- _Passage given_:
-----
Computer and Video Games' Andy Robinson described Cave's personality as "loud" and that Simmons is "on form here". GameZone's Ben PerLee described Cave as "the typical tycoon mastermind/crazy man, so stubborn in his ways, government and basic human rights be damned" and that "his suggested history with GLaDOS provides an amazing focal point for the second entry". PC Gamers Dan Stapleton wrote that Cave's "comically sociopathic approach to science is second only to GLaDOS’". He also praised Simmons for his portrayal of Cave because of his "fittingly cantankerous voice". Giant Bomb's Ryan Davis called Simmons' portrayal "terrific" and described Simmons as a "perennial tough-talker and boss-man-type". CNN's Larry Frum praised Cave's "sarcastic, shoot-from-the-hip attitude" for its contribution to the game's dialogue. ABC News' Lou Kesten wrote that Cave was a "memorable" character, and that Simmons helped in portraying what he thought was one of the three "most distinctive characters in video games" along with Wheatley and GLaDOS. The Wall Street Journals Ryan Kuo wrote that Cave's "gruff proclamations are somewhat more grating than his synthetic counterparts" and that "for better or worse, it’s also impossible to un-see J.K. Simmons once you know it’s him speaking".
-----
- _Recorded information_:
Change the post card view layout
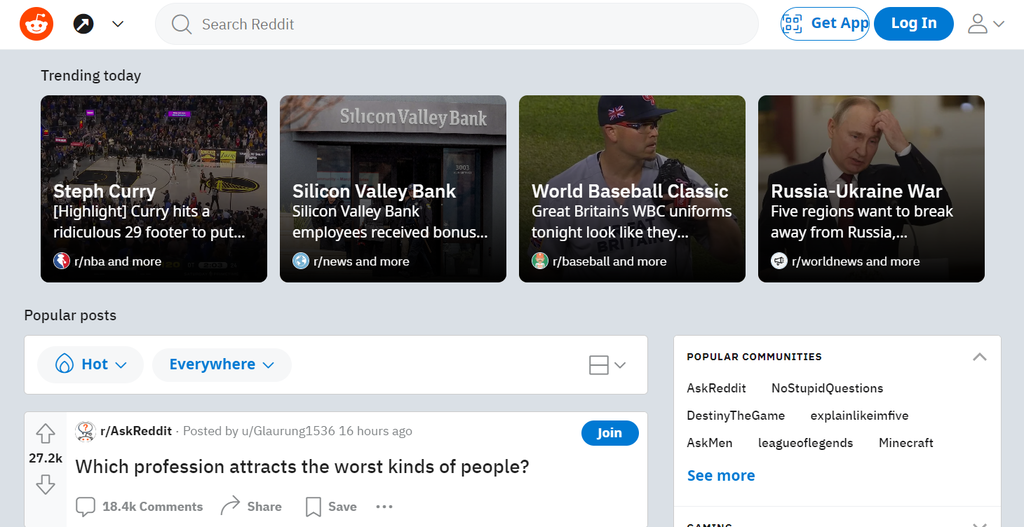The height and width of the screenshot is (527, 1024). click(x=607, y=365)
-----
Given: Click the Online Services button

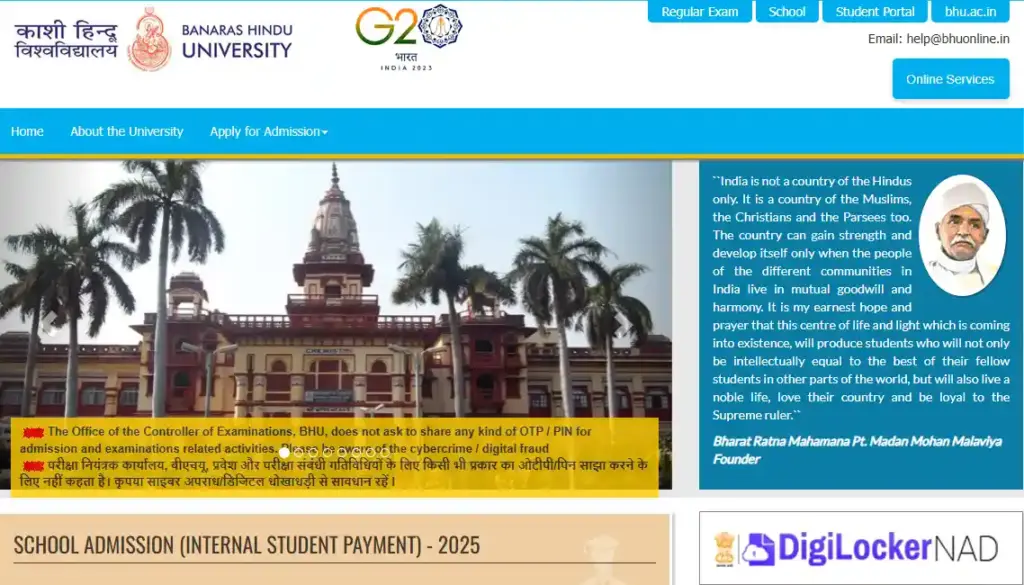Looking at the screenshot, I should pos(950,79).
-----
- _Exercise set_:
**a.** In the passage on critics' views of Cave, what reason does PC Gamer's Dan Stapleton give for praising Simmons's portrayal?
**b.** Carry on the passage on critics' views of Cave after its final sentence.

- _Answers to the exercises_:
**a.** Stapleton praised Simmons's portrayal of Cave because of Simmons's "fittingly cantankerous voice."

**b.**
Professor G. Christopher Williams discussed the relationship between Caroline, the form she held before she became GLaDOS, and Cave Johnson. He wrote that the relationship of Caroline and Johnson fulfilled the "adage that 'behind every good man is a good woman,' since he depends on Caroline to fulfill the role of executing his directives as well as providing comfort and support for the man in charge, himself". He added that "while Johnson warns his listeners jokingly that 'pretty as a postcard' Caroline is off limits because 'She’s married. To Science,' he may as well be simply warning off potential suitors for personal reasons" and wrote that "he is the 'science' that she has married herself to."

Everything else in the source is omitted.